CHARACTER ENCODING USING ELASTIC MATCHING This invention relates to character encoding systems and especially to such systems for encoding in real-time, hand-written characters as produced dynamically on, for example, a digitising graphics tablet.

It is known to make use of a digitising graphics tablet, such as a Numonics 2200 (trade mark) data tablet, to provide a digitised output corresponding to one or more characters which are hand-written on the tablet using a suitable pen. Typically the pen tip position is sampled approximately 60 times per second, each sample corresponding to an x,y co-ordinate pair, and a digitised serial output is afforded, typically at speeds up to 19200 bands, in either ASCII or packed binary format. The digitised output from the graphics tablet, corresponding to each hand-written character, is then compared with digitised character information stored in a data base in order to effect recognition of the hand-written character.

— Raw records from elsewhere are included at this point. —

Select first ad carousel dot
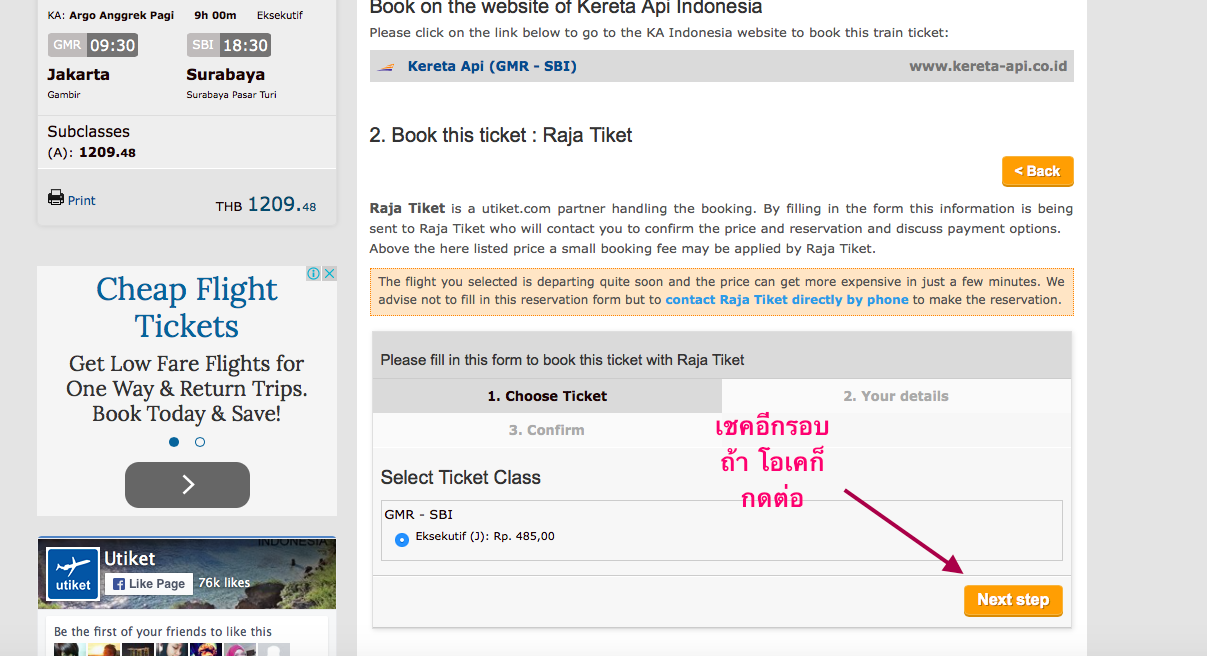Viewport: 1207px width, 656px height. coord(174,442)
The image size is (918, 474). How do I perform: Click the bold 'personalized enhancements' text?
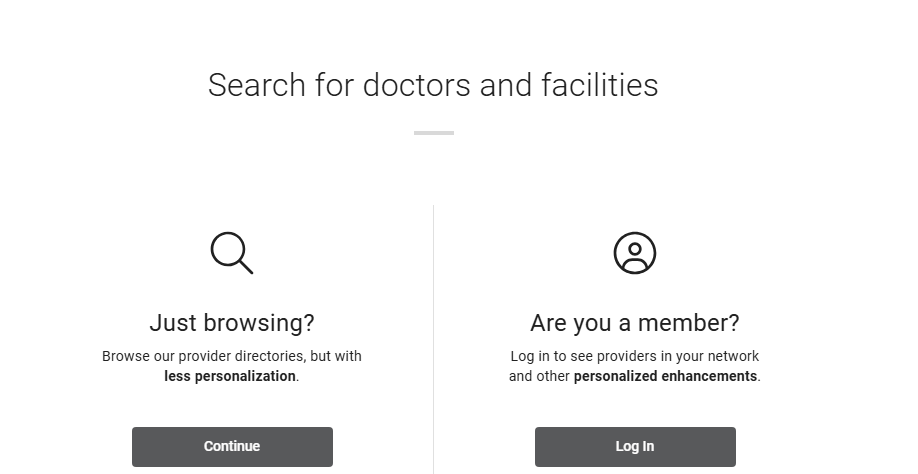point(666,376)
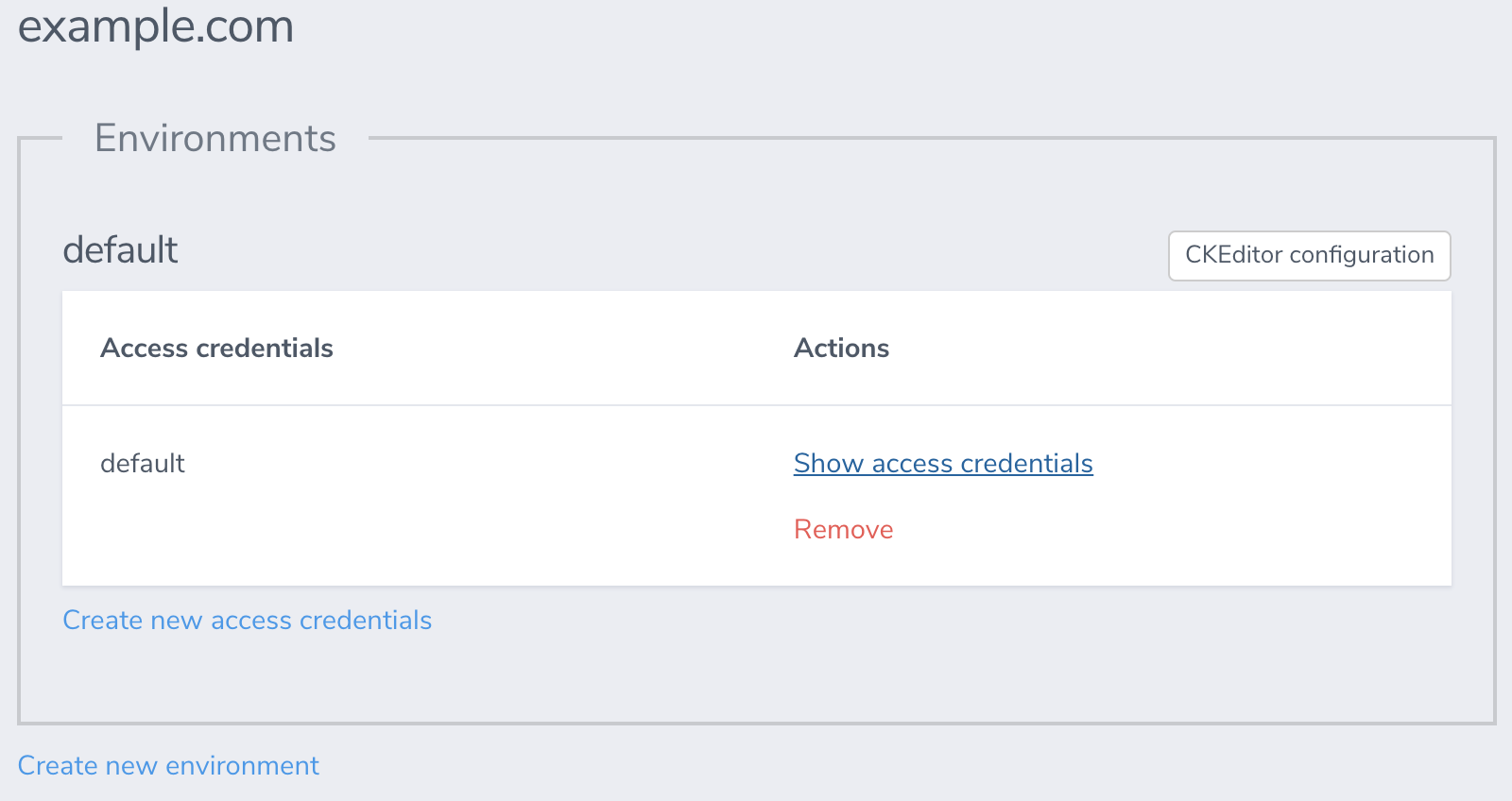This screenshot has height=801, width=1512.
Task: Click Create new access credentials link
Action: (247, 620)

In order to effect such character recognition it is usual to encode the digitised output from the graphics tablet to reduce the amount of information which has to be stored in respect of each character.

In our co-pending patent application

(F20772) entitled CHARACTER ENCODING SYSTEMS there is described a number of encoding systems which may be referred to as x,y encoding, Freeman encoding and "threshold" encoding.

With such encoding systems each hand-written character is encoded to afford a digitised output which is compared with digitised character information stored in a data base in order to effect recognition of the hand-written character.

In practice it is found that a persons hand-writing is very seldom constant and it can happen that when even the same character is written a number of times at different times, even though these may be discerned by the human eye as being the same character, when those characters are digitised and are encoded, the character encoded signal may well be different for each of the characters. Thus, a number of different character encoded signals may be obtained for what is ostensibly the same character. In existing systems the data base is provided with character information for each expected character, and it does not take account of the fact that the same character can result in a number of different character encoded signals, only one of which can match up with the character information in the data base.Therefore, the character encoded signals, ostensibly for the same character, which do not match up with the digitised character information in the data base are not recognised.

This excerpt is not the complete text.